It is a revelation that, combined with the sex-embezzlement scandal, this adds up to potentially blow the Giuliani presidential campaign right out of the water.
Three weeks after 9/11, when the roar of fighter jets still haunted the city's skyline, the emir of gas-rich Qatar, Sheikh Hamad bin Khalifah al-Thani, toured Ground Zero. Although a member of the emir's own royal family had harbored the man who would later be identified as the mastermind of the attack—a man named Khalid Sheikh Muhammad, often referred to in intelligence circles by his initials, KSM—al-Thani rushed to New York in its aftermath, offering to make a $3 million donation, principally to the families of its victims. Rudy Giuliani, apparently unaware of what the FBI and CIA had long known about Qatari links to Al Qaeda, appeared on CNN with al-Thani that night and vouched for the emir when Larry King asked the mayor: "You are a friend of his, are you not?"
Giuliani denied there was anything more to it than this, but the Village Voice article goes on to reveal even more.
But there was another reason to think twice about accepting al-Thani's generosity that Giuliani had to have been aware of, even as he heaped praise on the emir. Al Jazeera, the Arabic news network based in Qatar (pronounced "Cutter"), had been all but created by al-Thani, who was its largest shareholder. The Bush administration was so upset with the coverage of Osama bin Laden's pronouncements and the U.S. threats to bomb Afghanistan that Secretary of State Colin Powell met the emir just hours before Giuliani's on-air endorsement and asked him to tone down the state-subsidized channel's Islamist footage and rhetoric. The six-foot-eight, 350-pound al-Thani, who was pumping about $30 million a year into Al Jazeera at the time, refused Powell's request, citing the need for "a free and credible media." The administration's burgeoning distaste for what it would later brand "Terror TV" was already so palpable that King—hardly a newsman—asked the emir if he would help "spread the word" that the U.S. was "not targeting the average Afghan citizen." Al-Thani ignored the question—right before Giuliani rushed in to praise him again.
In retrospect, Giuliani's embrace of the emir appears peculiar.

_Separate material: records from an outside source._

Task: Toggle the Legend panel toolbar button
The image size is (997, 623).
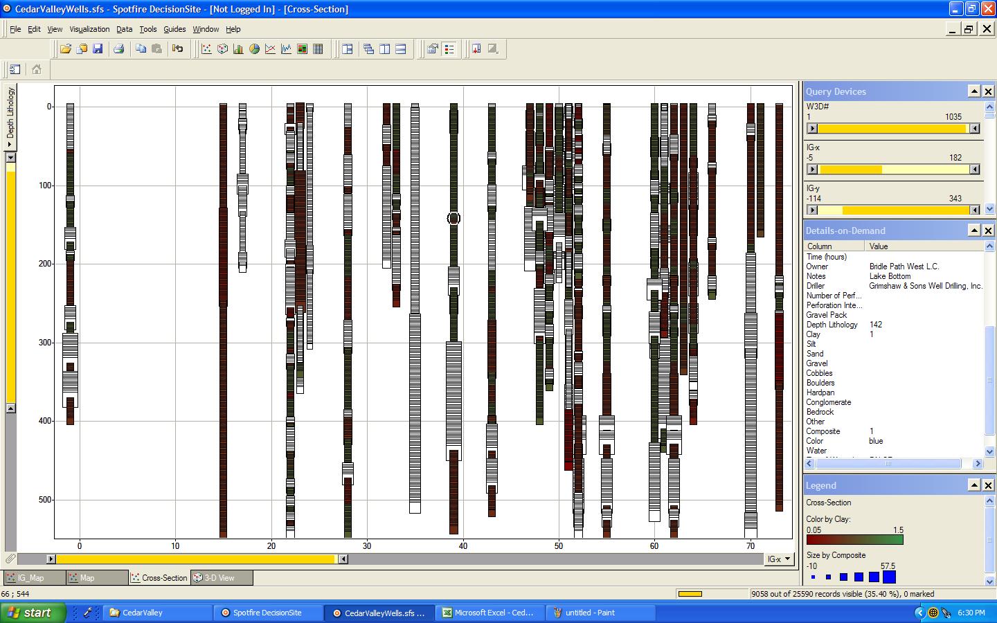Action: click(449, 49)
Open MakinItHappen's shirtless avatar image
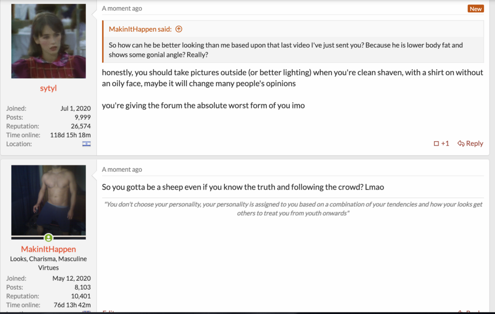 48,200
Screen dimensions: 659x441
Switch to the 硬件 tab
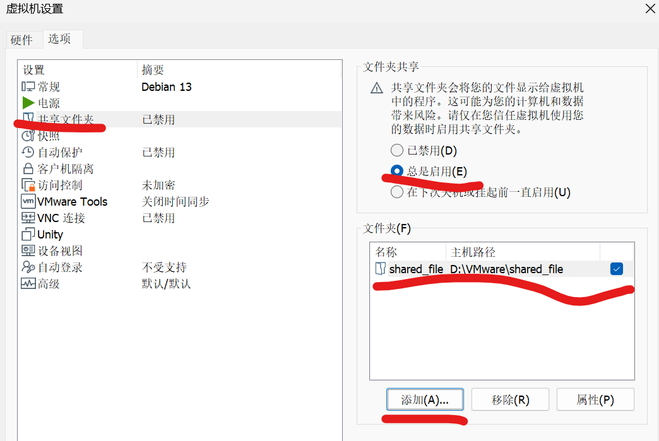click(23, 39)
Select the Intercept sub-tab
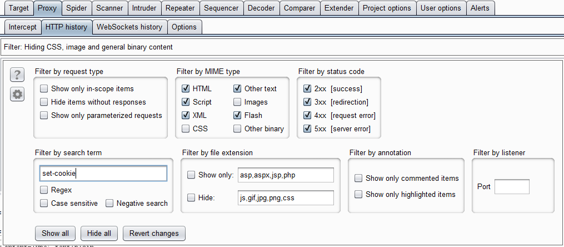The width and height of the screenshot is (564, 247). click(x=22, y=27)
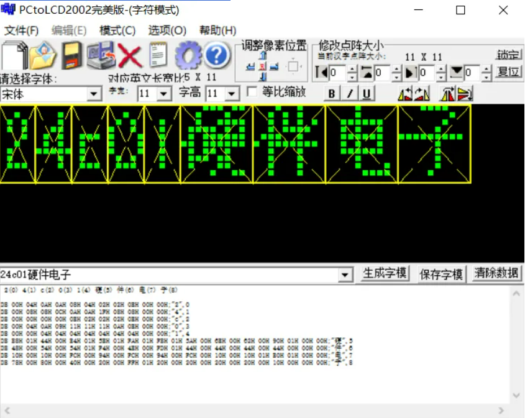Toggle underline with the U button
Viewport: 525px width, 418px height.
[x=367, y=94]
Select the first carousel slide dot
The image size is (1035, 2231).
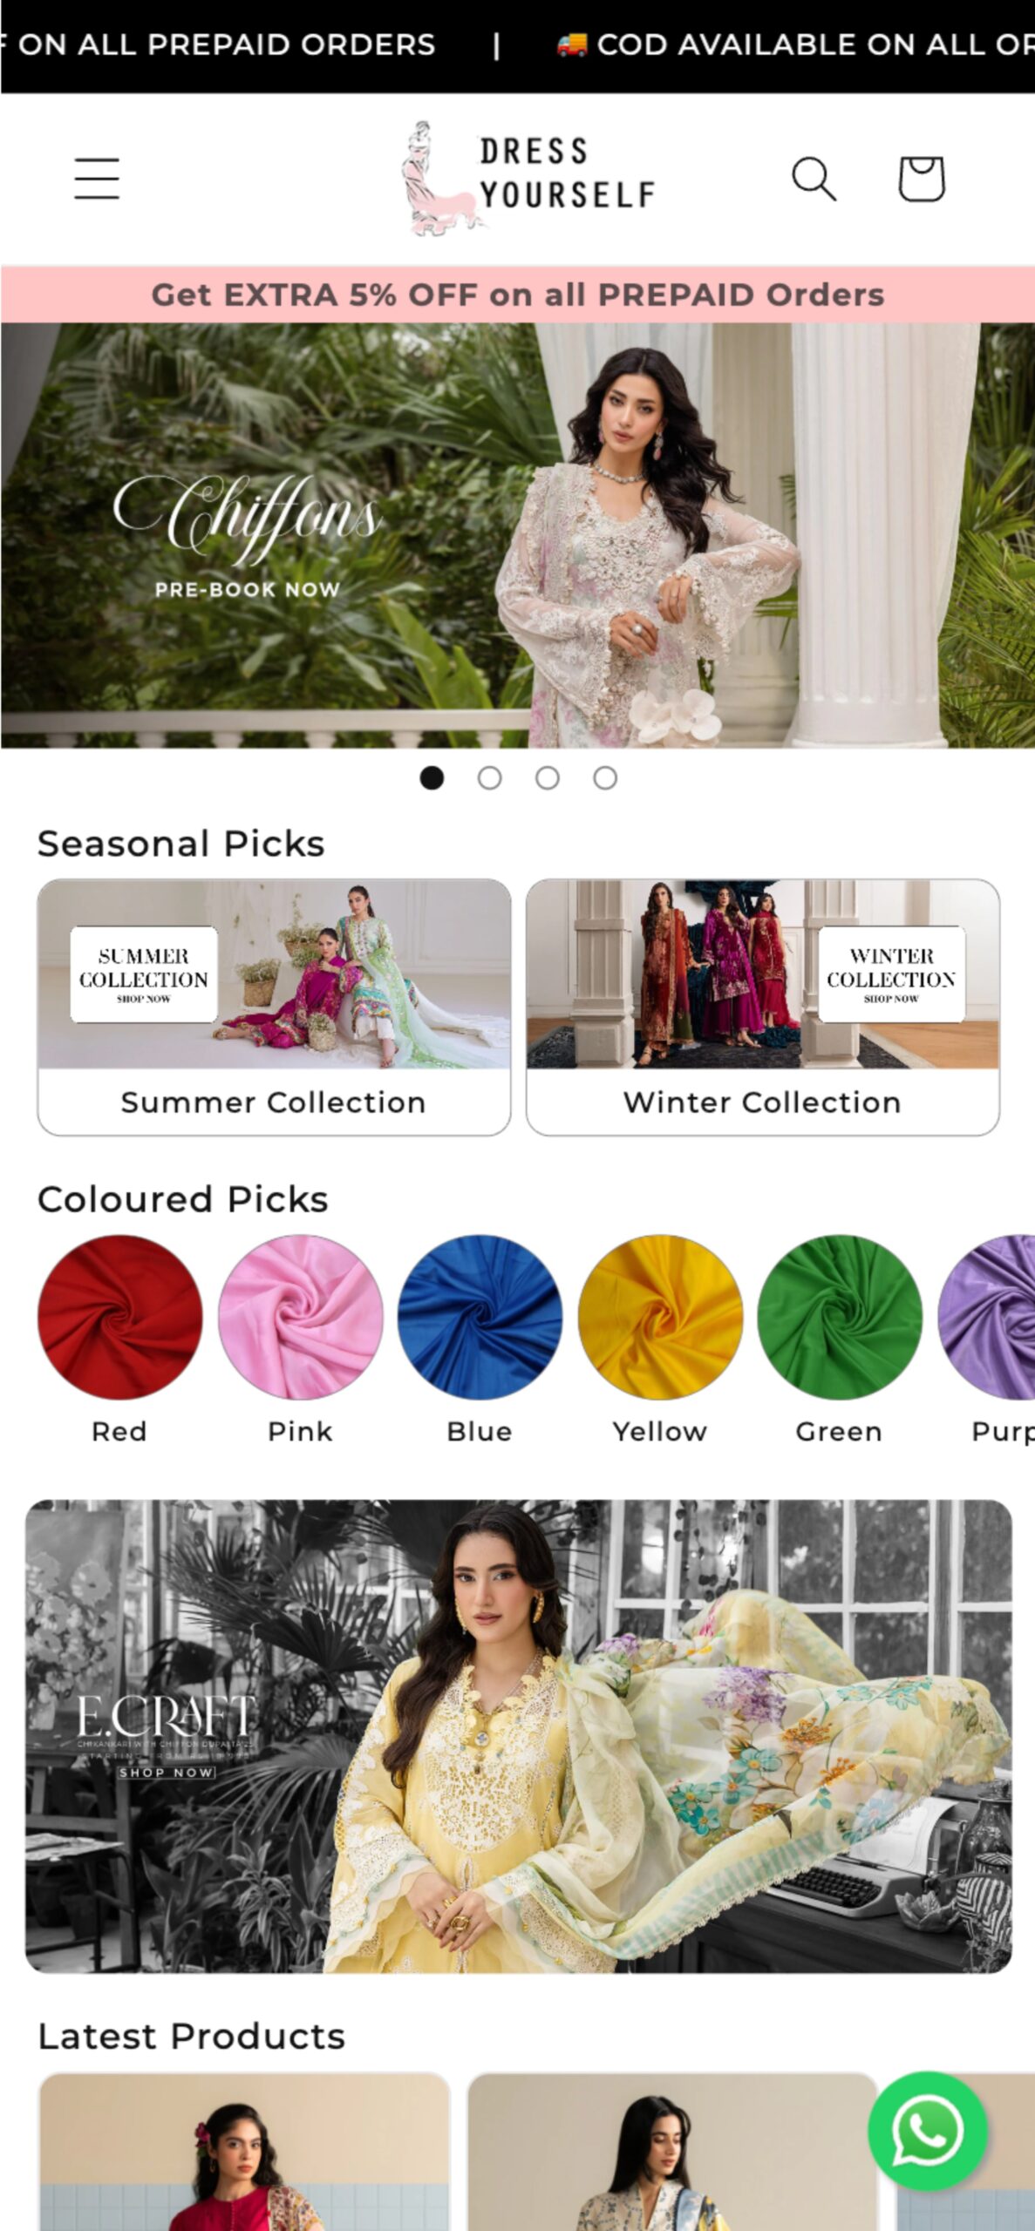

But it was only a sign of bigger things to come: the launching of a cozy business relationship with terrorist-tolerant Qatar that is inconsistent with the core message of Giuliani's current presidential campaign, namely that his experience and toughness uniquely equip him to protect America from what he tauntingly calls "Islamic terrorists"—an enemy that he always portrays himself as ready to confront, and the Democrats as ready to accommodate.
The contradictory and stunning reality is that Giuliani Partners, the consulting company that has made Giuliani rich, feasts at the Qatar trough, doing business with the ministry run by the very member of the royal family identified in news and government reports as having concealed KSM—the terrorist mastermind who wired funds from Qatar to his nephew Ramzi Yousef prior to the 1993 bombing of the World Trade Center, and who also sold the idea of a plane attack on the towers to Osama bin Laden—on his Qatar farm in the mid-1990s.
In other words, Giuliani talks tough on fighting terrorists, but in actuality he's in business with them. And this is the vile filth who aspires to occupy the office of the presidency.